**ASSIGNMENT:** Write the records out again, precisely as they stand.

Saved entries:
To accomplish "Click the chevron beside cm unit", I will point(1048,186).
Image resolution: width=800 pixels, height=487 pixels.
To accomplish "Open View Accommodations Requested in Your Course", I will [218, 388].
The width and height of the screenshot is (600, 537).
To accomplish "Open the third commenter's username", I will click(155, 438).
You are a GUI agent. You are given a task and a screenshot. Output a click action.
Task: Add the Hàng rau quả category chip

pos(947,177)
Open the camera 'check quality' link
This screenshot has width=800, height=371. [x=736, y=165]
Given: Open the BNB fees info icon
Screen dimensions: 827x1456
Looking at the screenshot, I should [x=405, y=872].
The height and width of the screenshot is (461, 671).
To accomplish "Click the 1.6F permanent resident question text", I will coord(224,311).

**RESULT OF THE TASK:**
To accomplish "Click the chevron beside cm unit", I will point(1048,186).
Image resolution: width=800 pixels, height=487 pixels.
To accomplish "Open View Accommodations Requested in Your Course", I will [218, 388].
The width and height of the screenshot is (600, 537).
To accomplish "Open the third commenter's username", I will click(155, 438).
You are a GUI agent. You are given a task and a screenshot. Output a click action.
Task: Add the Hàng rau quả category chip

pos(947,177)
Open the camera 'check quality' link
This screenshot has width=800, height=371. [x=736, y=165]
Given: Open the BNB fees info icon
Screen dimensions: 827x1456
Looking at the screenshot, I should [x=405, y=872].
The height and width of the screenshot is (461, 671).
To accomplish "Click the 1.6F permanent resident question text", I will coord(224,311).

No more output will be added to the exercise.